Let \(u\) be an arbitrary vertex in \(V\). Let \(v\) be a vertex in \(G\) that is at the maximum possible distance from \(u\), i.e., the path between \(v\) and \(u\) has maximum possible length (compared to paths between \(u\) and any other vertex). We will prove that \(v\) has exactly one neighbour.
Let \(P\) be the shortest path between \(v\) between \(u\). We know that \(v\) has at least one neighbour: the vertex immediately before it on \(P\). \(v\) cannot be adjacent to any other vertex on \(P\), as otherwise \(G\) would have a cycle. Also, \(v\) cannot be adjacent to any other vertex \(w\) not on \(P\), as otherwise we could extend \(P\) to include \(w\), and this would create a longer path.
And so \(v\) has exactly one neighbour (the one on \(P\) immediately before \(v\)).
With this lemma in hand, we can now give a complete proof of the number of edges in a tree theorem. The key will be to use induction, removing from the original graph a vertex with just one neighbour, so that the number of edges also only changes by one. Our proof will use induction on the number of vertices, just like we saw back in Section 17.2. Here is the statement we’ll prove:
\[\forall n \in \Z^+,~ \forall G = (V, E),~ (\text{$G$ is a tree} \land |V| = n) \Rightarrow |E| = n - 1.\]
We will proceed by induction on \(n\), the number of vertices in the tree. Let \(P(n)\) be the following predicate (over positive integers): \[P(n): \forall G = (V, E),~ (\text{$G$ is a tree} \land |V| = n) \Rightarrow |E| = n - 1.\] We want to prove that \(\forall n \in \Z^+,~ P(n)\).
Case 1: Let \(n = 1\). Let \(G = (V, E)\) be an arbitrary graph, and assume that \(G\) is a tree with one vertex.
In this case, \(G\) cannot have any edges. Then \(|E| = 0 = n - 1\).
Case 2: Let \(k \in \Z^+\), and assume that \(P(k)\) is true, i.e., for all graphs \(G = (V, E)\), if \(G\) is a tree and \(|V| = k\), then \(|E| = k - 1\). We want to prove that \(P(k+1)\) is also true. Unpacking \(P(k+1)\), we get: \[\forall G = (V, E),~ (\text{$G$ is a tree} \AND |V| = k + 1) \Rightarrow |E| = k.\] So let \(G = (V, E)\) be a tree, and assume \(|V| = k + 1\). We want to prove that \(|E| = k\).

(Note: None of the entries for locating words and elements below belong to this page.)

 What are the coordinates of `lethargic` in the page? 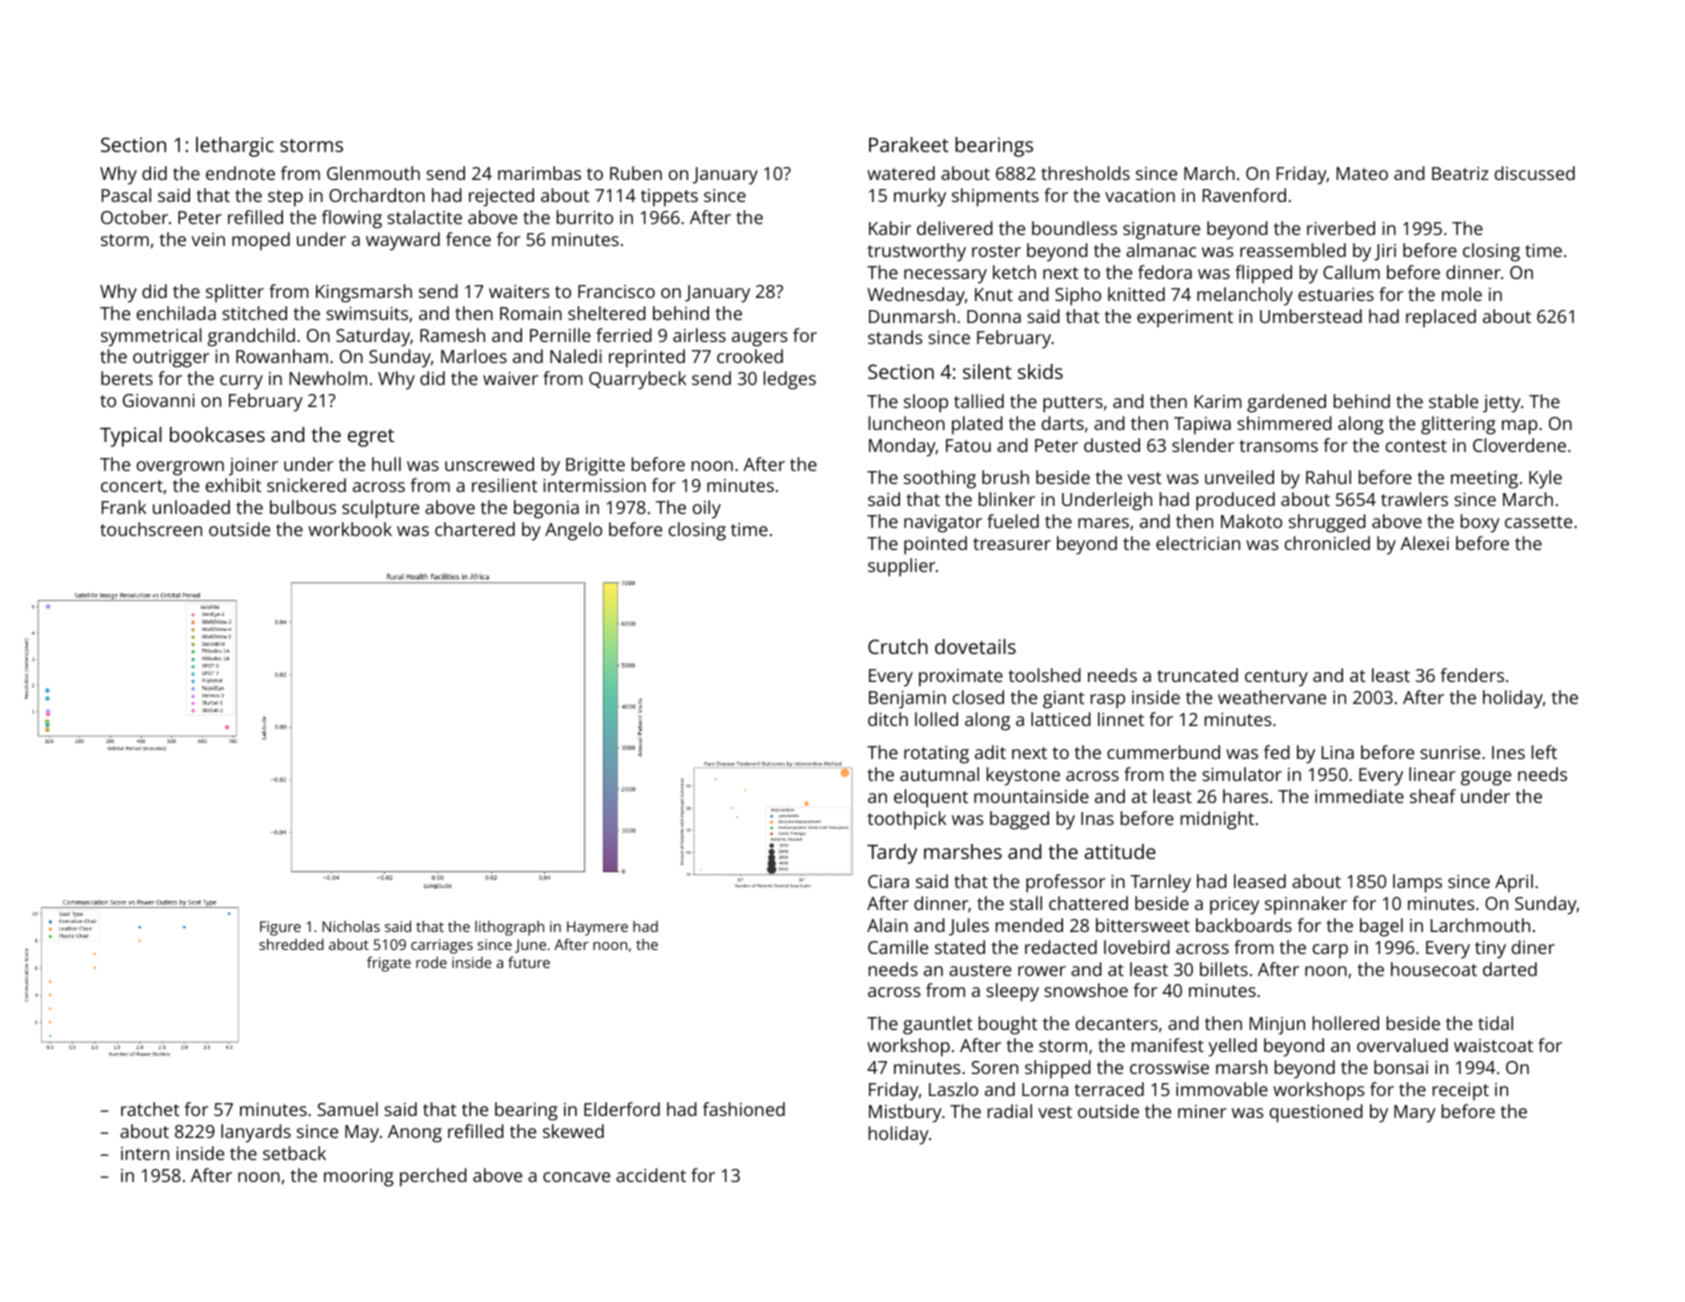 It's located at (235, 147).
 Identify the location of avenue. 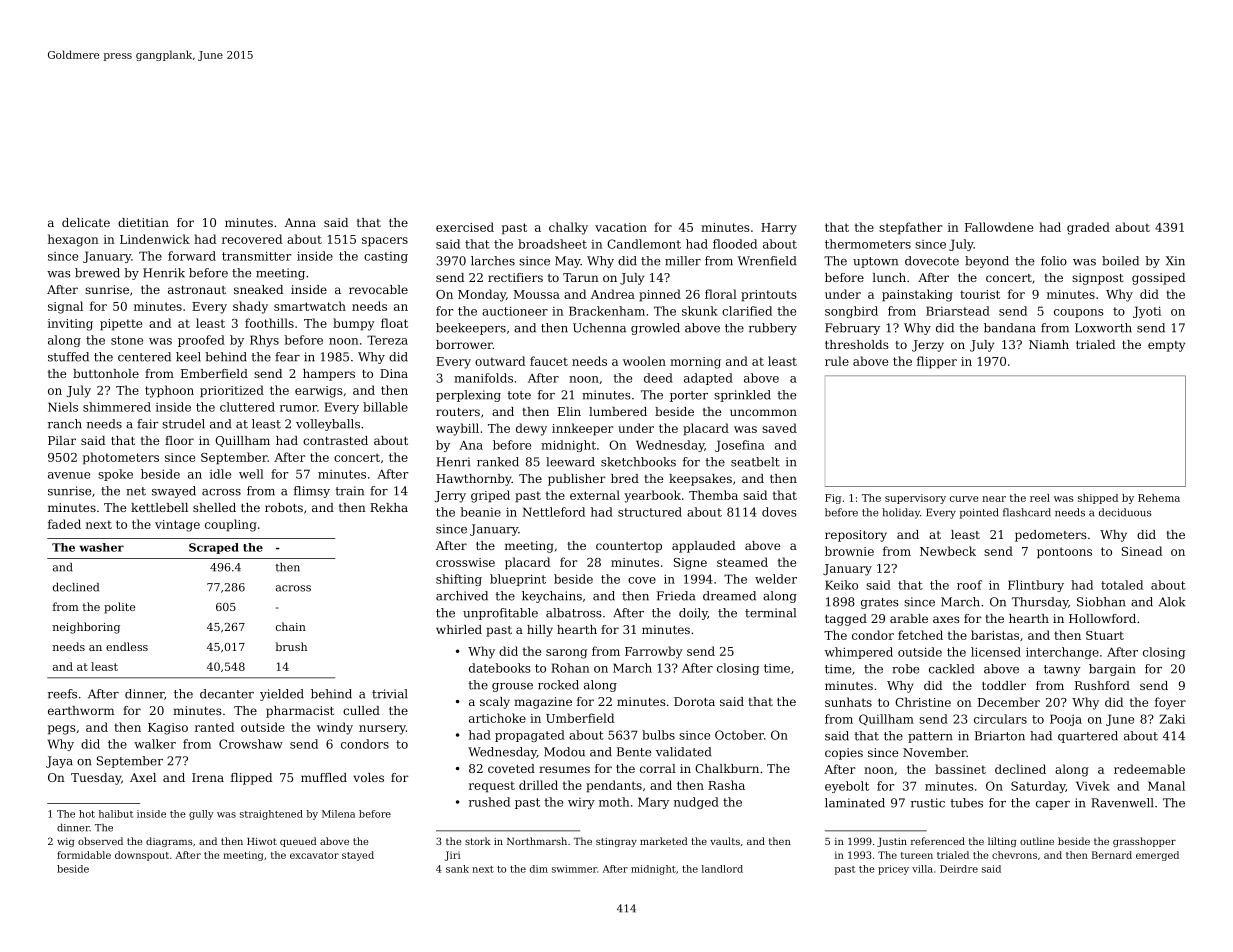
(69, 475).
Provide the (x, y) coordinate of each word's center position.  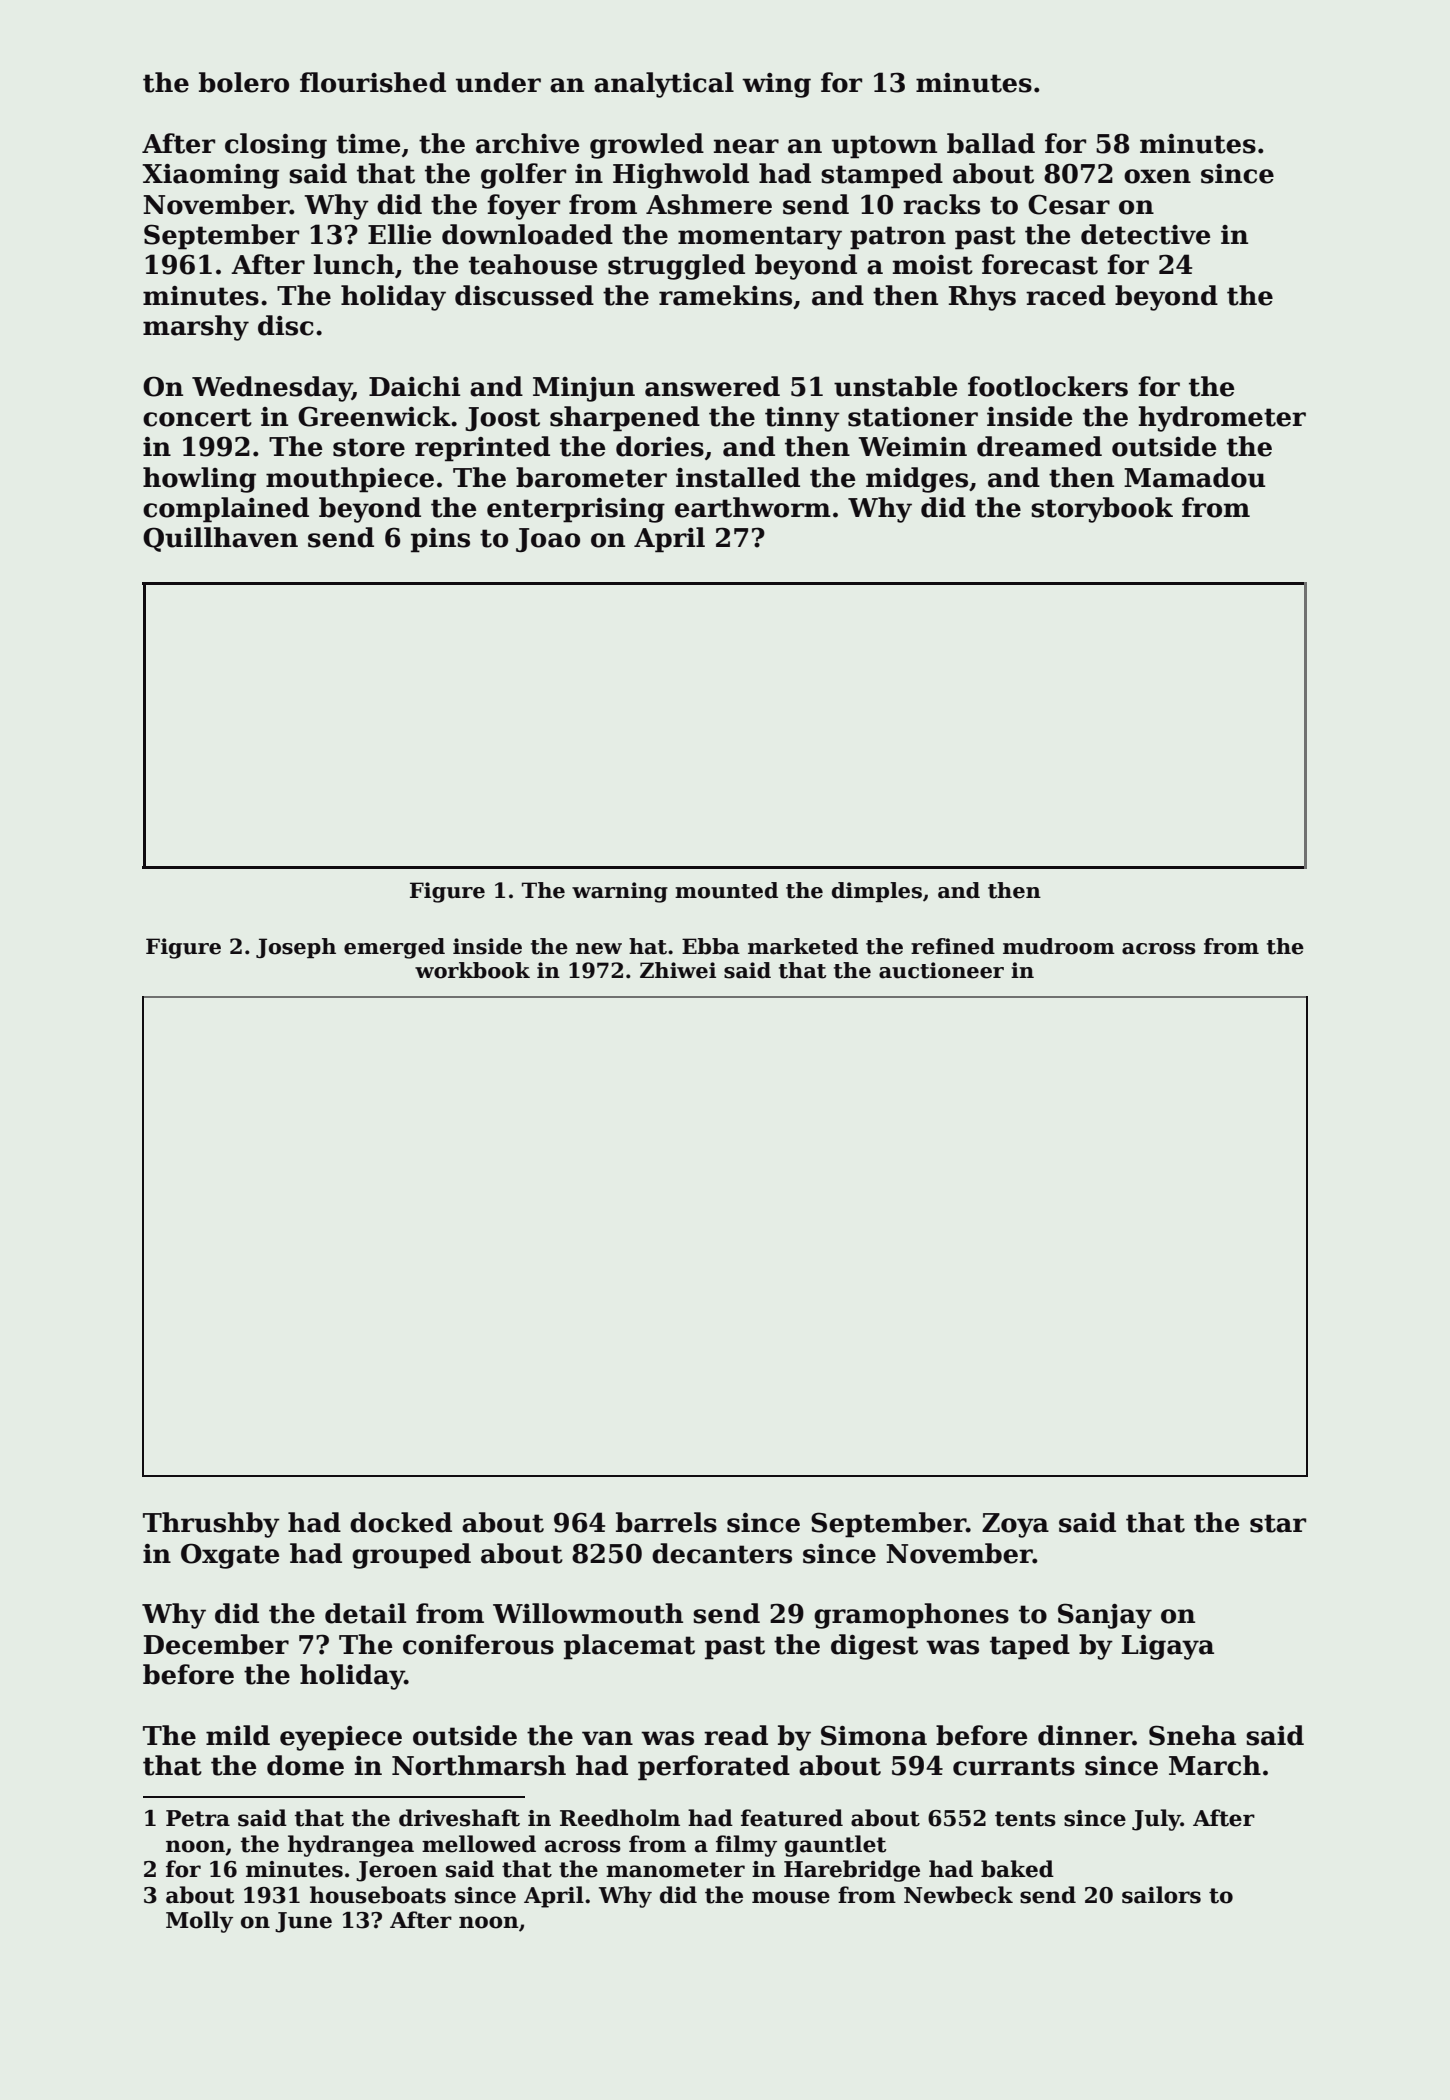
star (1278, 1523)
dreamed (1039, 446)
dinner (1085, 1735)
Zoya (1015, 1525)
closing (276, 146)
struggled (676, 267)
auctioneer (941, 970)
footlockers (1048, 386)
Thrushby (211, 1525)
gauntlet (835, 1846)
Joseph (296, 948)
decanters (722, 1553)
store (369, 447)
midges (917, 480)
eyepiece (341, 1738)
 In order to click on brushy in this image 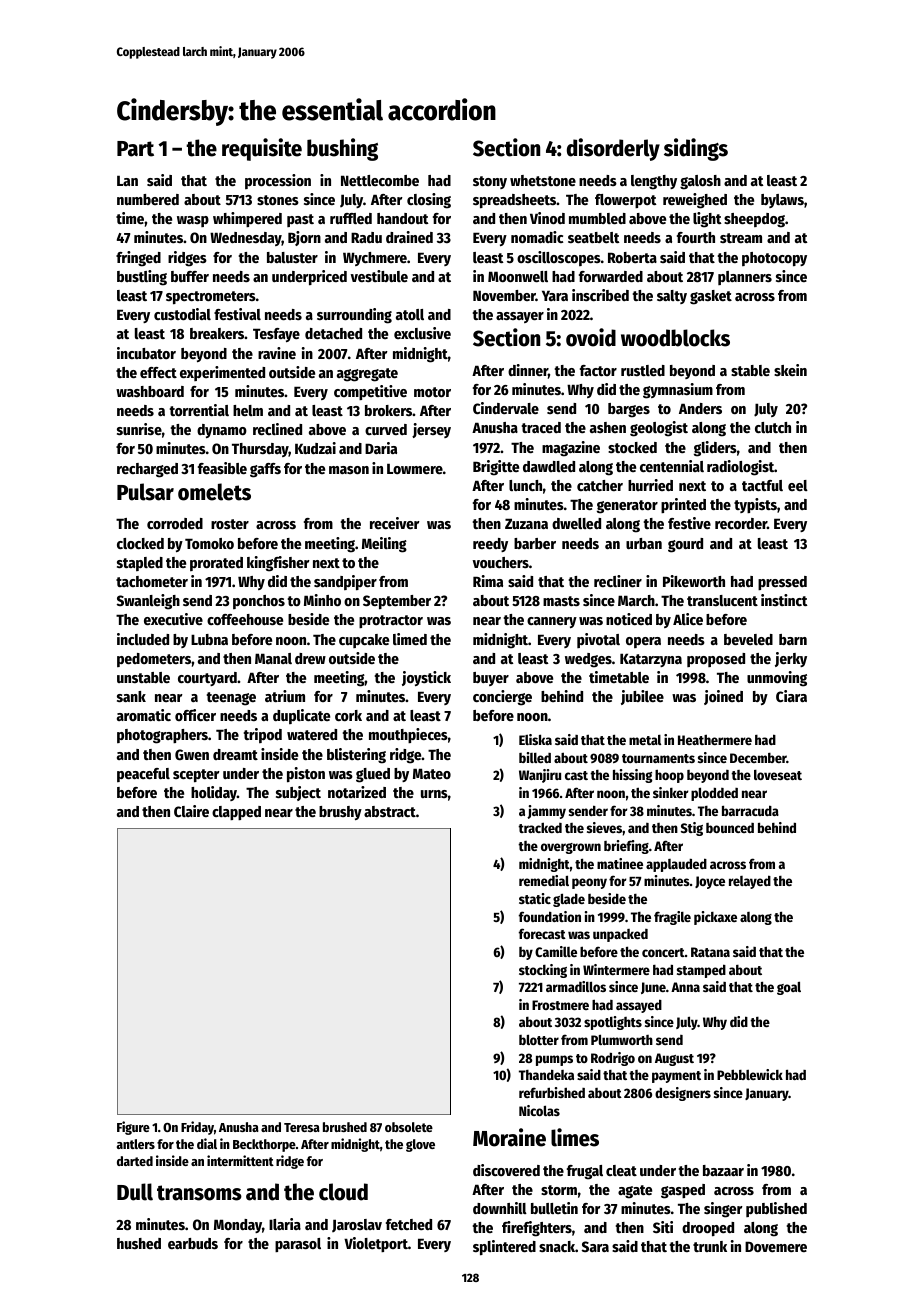, I will do `click(340, 813)`.
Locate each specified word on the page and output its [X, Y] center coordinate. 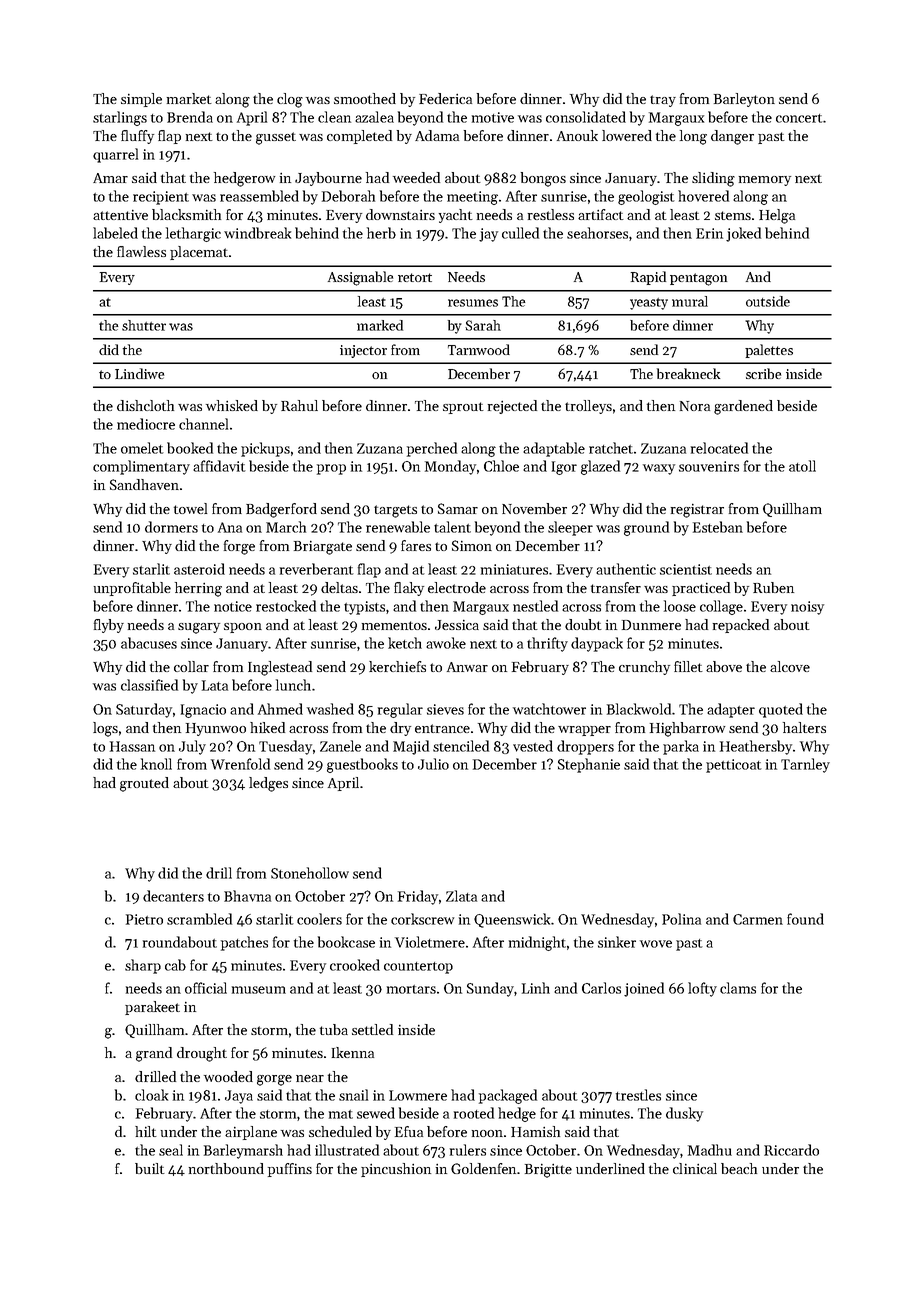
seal [171, 1150]
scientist [686, 569]
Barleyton [744, 100]
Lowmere [418, 1095]
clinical [695, 1168]
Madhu [710, 1150]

By the previous tree Lemma, since \(k + 1 \geq 2\), there exists a vertex \(v \in V\) that has exactly one neighbour. Let \(G' = (V', E')\) be the graph obtained by removing \(v\) and the one edge on \(v\) from \(G\). Then \(|V'| = |V| - 1 = k\) and \(|E'| = |E| - 1\).
We know that \(G'\) is also a tree. Then the induction hypothesis applies, and we can conclude that \(|E'| = |V'| - 1 = k - 1\).
This means that \(|E| = |E'| + 1 = k\), as required.
Combining everything together, we can conclude the following required number of edges for any connected graph.
Since every connected graph contains at least one tree (just keep removing edges in cycles until you cannot remove any more), this constraint on the numbers of edges in a tree translates immediately into a lower bound on the number of edges in any connected graph (in terms of the number of vertices of that graph).
Let \(G = (V, E)\) be a graph. If \(G\) is connected, then \(|E| \geq |V| - 1\).
So for example, suppose we have 100 cities that we’re connecting by airplane routes, and we want to be able to travel from one city to any other city (possibly by taking multiple flights). In this case, our previous theorem tells us that we’ll need at least 99 routes between cities to make this possible. We might, of course, decide to open more routes, but we cannot open fewer without disconnecting cities from each other!